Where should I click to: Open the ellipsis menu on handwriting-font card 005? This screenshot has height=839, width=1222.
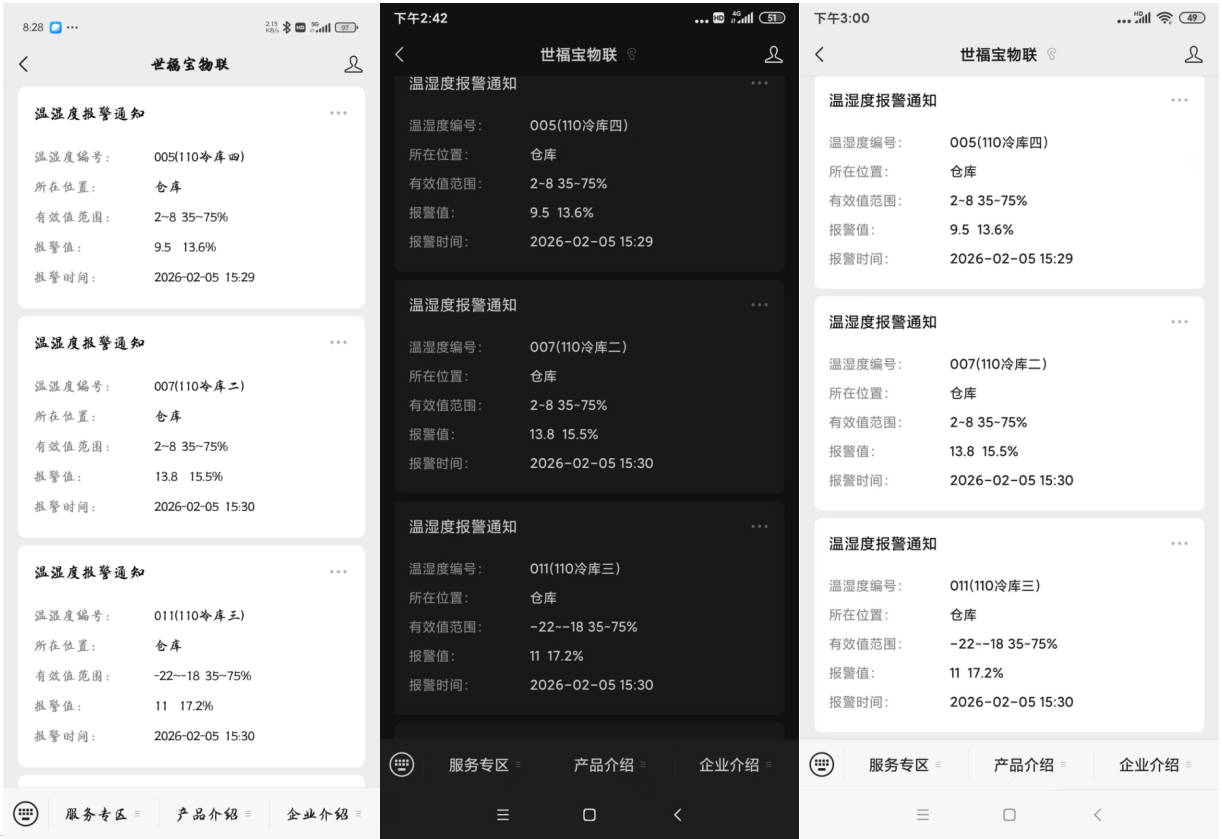click(x=339, y=113)
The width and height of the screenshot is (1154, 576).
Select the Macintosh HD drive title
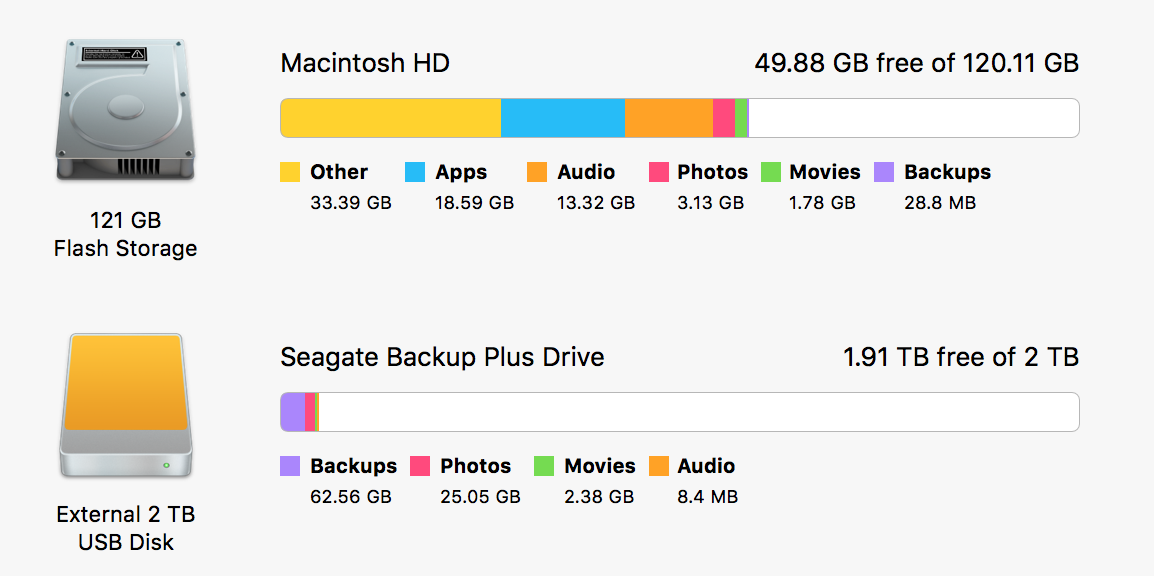[366, 63]
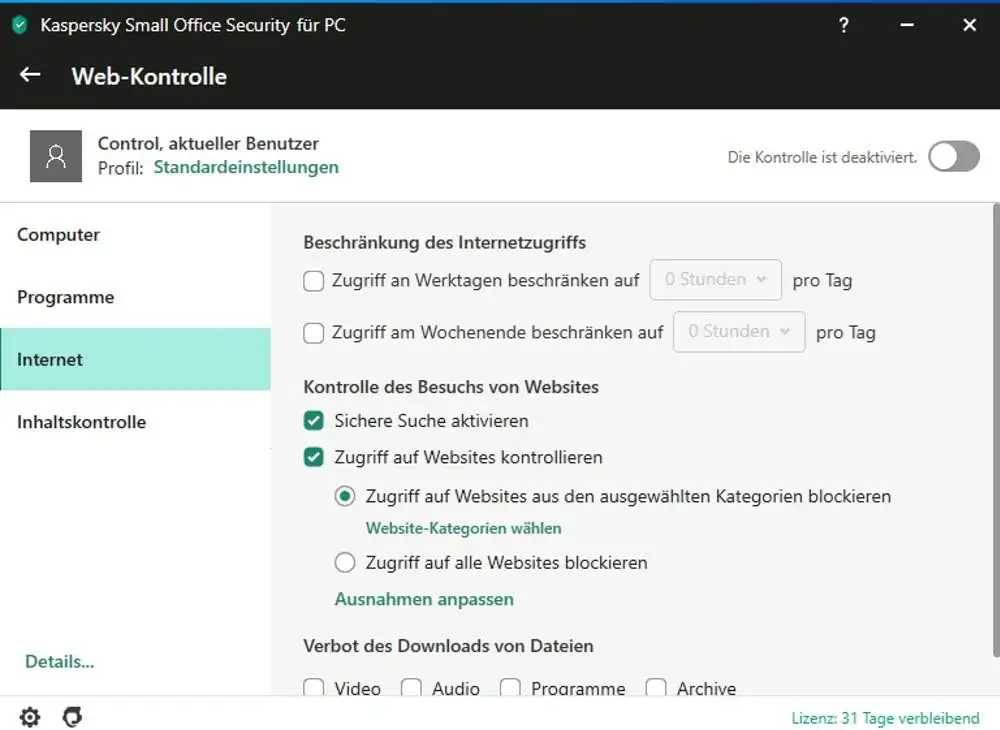
Task: Click the Kaspersky shield logo in the title bar
Action: tap(19, 25)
####################
- Problem requirements
Excluding the images, return each record above precisely as written.

- Response below
Where should I click to: Open the ellipsis menu on handwriting-font card 005? This screenshot has height=839, width=1222.
click(x=339, y=113)
The width and height of the screenshot is (1154, 576).
Select the Macintosh HD drive title
[366, 63]
Task: Click the Kaspersky shield logo in the title bar
Action: tap(19, 25)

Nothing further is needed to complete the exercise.